Source records:
•••••

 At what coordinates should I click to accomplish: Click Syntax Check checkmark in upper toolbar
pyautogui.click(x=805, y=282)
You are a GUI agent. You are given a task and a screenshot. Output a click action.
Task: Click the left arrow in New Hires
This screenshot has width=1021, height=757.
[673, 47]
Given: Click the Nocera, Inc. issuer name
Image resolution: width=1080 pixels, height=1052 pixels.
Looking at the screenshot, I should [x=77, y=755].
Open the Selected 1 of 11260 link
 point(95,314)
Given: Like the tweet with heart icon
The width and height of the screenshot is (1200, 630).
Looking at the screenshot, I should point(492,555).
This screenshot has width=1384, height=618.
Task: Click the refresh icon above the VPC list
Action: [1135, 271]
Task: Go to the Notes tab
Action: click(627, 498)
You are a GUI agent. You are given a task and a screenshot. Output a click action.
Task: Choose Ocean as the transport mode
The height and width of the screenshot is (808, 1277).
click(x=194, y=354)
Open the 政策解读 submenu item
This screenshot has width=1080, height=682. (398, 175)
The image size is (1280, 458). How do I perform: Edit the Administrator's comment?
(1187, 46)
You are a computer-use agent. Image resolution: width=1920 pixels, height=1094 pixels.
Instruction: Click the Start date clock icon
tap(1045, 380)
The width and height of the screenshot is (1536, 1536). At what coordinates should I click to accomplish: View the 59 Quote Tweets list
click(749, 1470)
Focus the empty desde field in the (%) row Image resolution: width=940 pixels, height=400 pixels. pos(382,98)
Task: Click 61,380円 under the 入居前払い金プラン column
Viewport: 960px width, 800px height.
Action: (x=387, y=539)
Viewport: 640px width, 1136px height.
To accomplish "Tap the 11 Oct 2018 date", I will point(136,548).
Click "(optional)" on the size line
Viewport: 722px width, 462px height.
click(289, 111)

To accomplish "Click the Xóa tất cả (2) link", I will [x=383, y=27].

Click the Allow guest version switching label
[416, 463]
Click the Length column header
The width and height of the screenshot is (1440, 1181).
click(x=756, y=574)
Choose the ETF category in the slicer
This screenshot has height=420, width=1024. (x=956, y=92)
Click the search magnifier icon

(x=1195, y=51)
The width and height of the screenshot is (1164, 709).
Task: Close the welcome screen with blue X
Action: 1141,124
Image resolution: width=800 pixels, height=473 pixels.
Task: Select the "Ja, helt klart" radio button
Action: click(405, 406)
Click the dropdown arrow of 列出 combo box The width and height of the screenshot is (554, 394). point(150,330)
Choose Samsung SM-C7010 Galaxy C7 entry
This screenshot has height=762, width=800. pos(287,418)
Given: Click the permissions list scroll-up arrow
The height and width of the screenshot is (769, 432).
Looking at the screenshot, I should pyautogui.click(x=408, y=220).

•••••

All of the data above should be transcribed exactly.

• _Answer for the task_:
 At what coordinates should I click to accomplish: Click Syntax Check checkmark in upper toolbar
pyautogui.click(x=805, y=282)
You are a GUI agent. You are given a task and a screenshot. Output a click action.
Task: Click the left arrow in New Hires
This screenshot has width=1021, height=757.
[673, 47]
Given: Click the Nocera, Inc. issuer name
Image resolution: width=1080 pixels, height=1052 pixels.
Looking at the screenshot, I should [x=77, y=755].
Open the Selected 1 of 11260 link
 point(95,314)
Given: Like the tweet with heart icon
The width and height of the screenshot is (1200, 630).
Looking at the screenshot, I should point(492,555).
This screenshot has width=1384, height=618.
Task: Click the refresh icon above the VPC list
Action: [1135, 271]
Task: Go to the Notes tab
Action: click(627, 498)
You are a GUI agent. You are given a task and a screenshot. Output a click action.
Task: Choose Ocean as the transport mode
The height and width of the screenshot is (808, 1277).
click(x=194, y=354)
Open the 政策解读 submenu item
This screenshot has width=1080, height=682. (398, 175)
The image size is (1280, 458). How do I perform: Edit the Administrator's comment?
(1187, 46)
You are a computer-use agent. Image resolution: width=1920 pixels, height=1094 pixels.
Instruction: Click the Start date clock icon
tap(1045, 380)
The width and height of the screenshot is (1536, 1536). At what coordinates should I click to accomplish: View the 59 Quote Tweets list
click(749, 1470)
Focus the empty desde field in the (%) row Image resolution: width=940 pixels, height=400 pixels. pos(382,98)
Task: Click 61,380円 under the 入居前払い金プラン column
Viewport: 960px width, 800px height.
Action: (x=387, y=539)
Viewport: 640px width, 1136px height.
To accomplish "Tap the 11 Oct 2018 date", I will point(136,548).
Click "(optional)" on the size line
Viewport: 722px width, 462px height.
click(289, 111)

To accomplish "Click the Xóa tất cả (2) link", I will [x=383, y=27].

Click the Allow guest version switching label
[416, 463]
Click the Length column header
The width and height of the screenshot is (1440, 1181).
click(x=756, y=574)
Choose the ETF category in the slicer
This screenshot has height=420, width=1024. (x=956, y=92)
Click the search magnifier icon

(x=1195, y=51)
The width and height of the screenshot is (1164, 709).
Task: Close the welcome screen with blue X
Action: 1141,124
Image resolution: width=800 pixels, height=473 pixels.
Task: Select the "Ja, helt klart" radio button
Action: click(405, 406)
Click the dropdown arrow of 列出 combo box The width and height of the screenshot is (554, 394). point(150,330)
Choose Samsung SM-C7010 Galaxy C7 entry
This screenshot has height=762, width=800. pos(287,418)
Given: Click the permissions list scroll-up arrow
The height and width of the screenshot is (769, 432).
Looking at the screenshot, I should pyautogui.click(x=408, y=220).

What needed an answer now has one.